Thursday, September 11, 2008

Guest Post from David Fuller, Author of Sweetsmoke


David Fuller is the author of the novel Sweetsmoke. He will be at Vroman's on Tuesday, September 16 at 7 pm. Set during the Civil War, Sweetsmoke is the story of Cassius Howard, a carpenter and slave, who risks everything to uncover the truth behind the murder of a freed black woman, Emoline, a beloved soul who taught him to read and once saved him. Pat Conroy describes Sweet Smoke as “a fascinating and gripping novel about the Civil War…part mystery, part love story, and a harrowing portrait of slavery that reads with the immense power of the slave narratives.” Mr. Fuller writes about how he conceived of the novel and its main character, Cassius:

"Sweetsmoke has endured a long journey, with 8 years of research behind me before I started writing the novel.
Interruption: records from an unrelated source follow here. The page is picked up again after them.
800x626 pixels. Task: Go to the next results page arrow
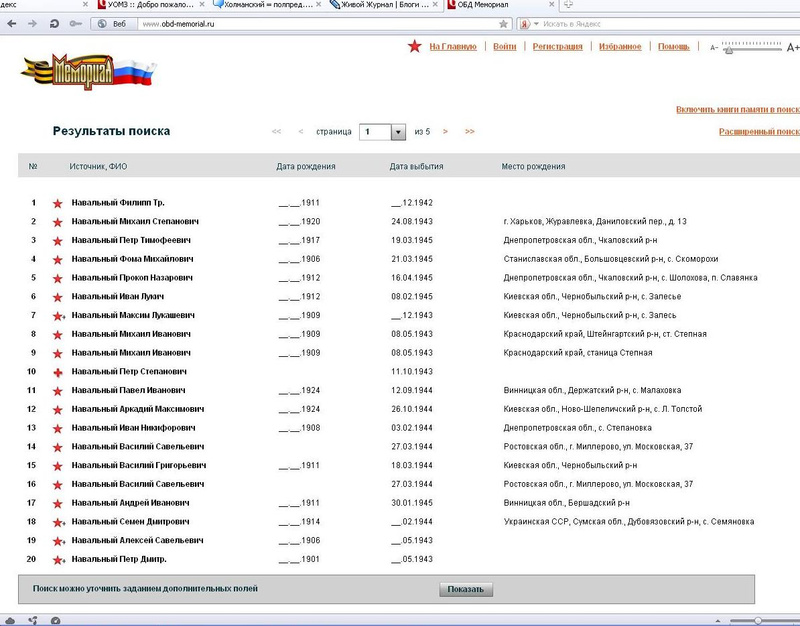pos(444,131)
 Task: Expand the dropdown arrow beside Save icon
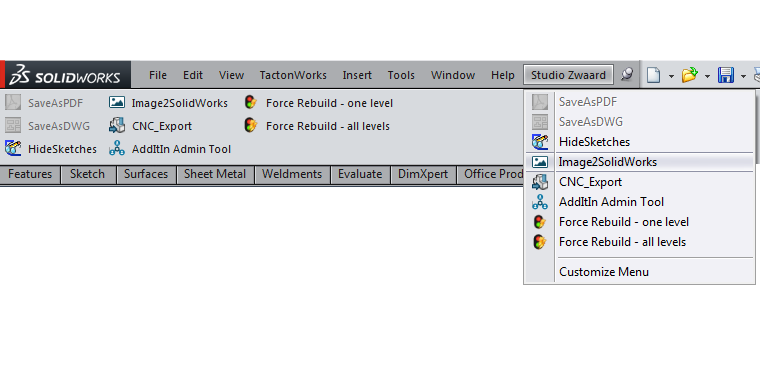pyautogui.click(x=743, y=76)

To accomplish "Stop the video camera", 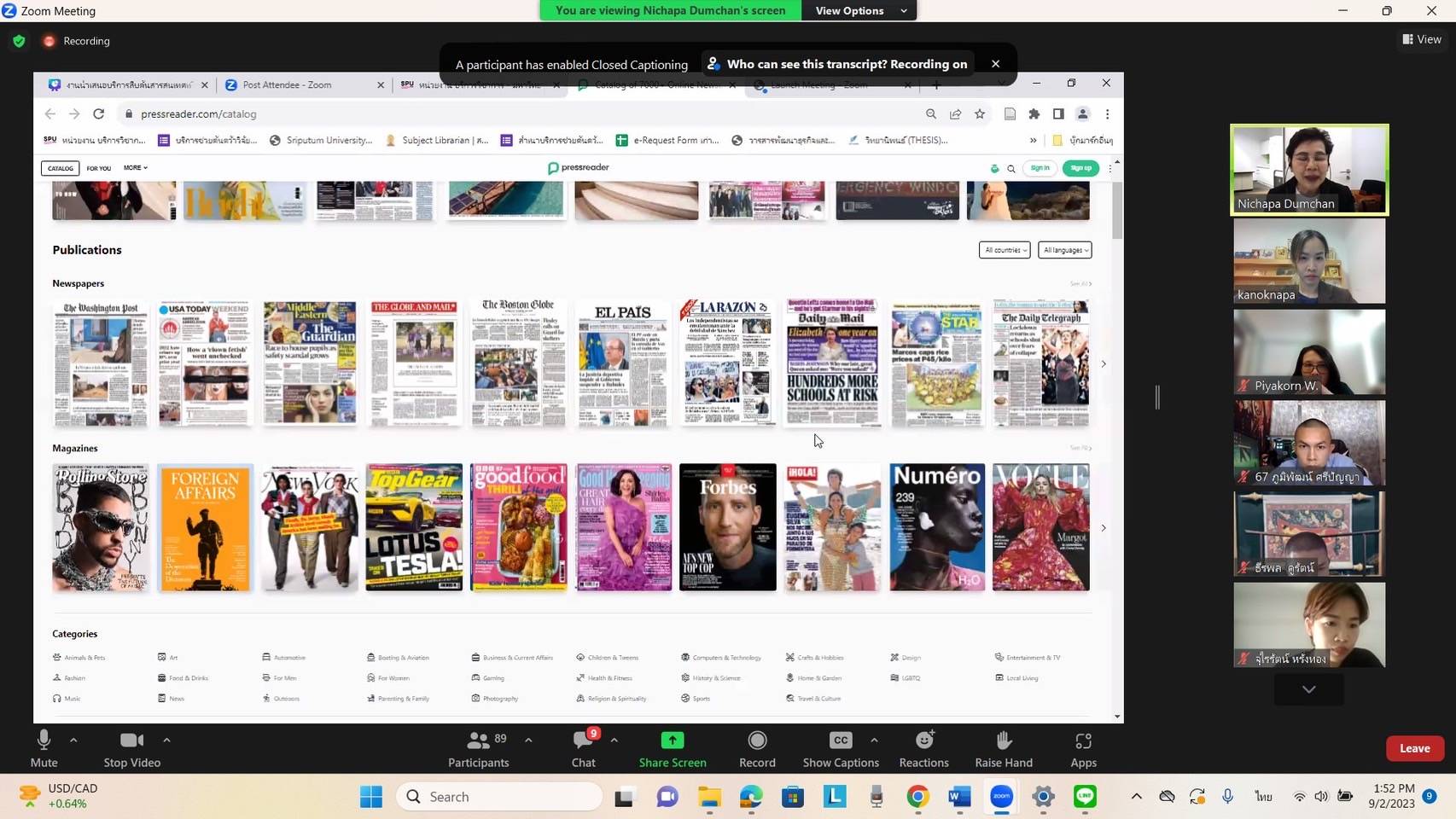I will pyautogui.click(x=131, y=741).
I am not a historian; I am a storyteller. The research I did was in support of that specific area of the country, Virginia, at that specific time, 1862. I set out to avoid the minefield of writing about the noble slave versus the evil planter. My research had told a trickier, more nuanced story. The peculiar institution of slavery was appalling, degrading and morally reprehensible. Within that reality, I learned about human beings and their foibles and their ironies, people who proved to be just as foolish, intelligent, kind, vicious, worthy and disgusting as any you might meet today. With Sweetsmoke, I wanted to show how all the people lived under the umbrella of slavery, to show how politics raged in the slave quarters as well as in the big house, to show how people created families not just among their own but across racial lines. The relationship at the heart of the novel is the strange, almost father-son, relationship between the white planter and master of Sweetsmoke Plantation, Hoke Howard, and his slave, Cassius.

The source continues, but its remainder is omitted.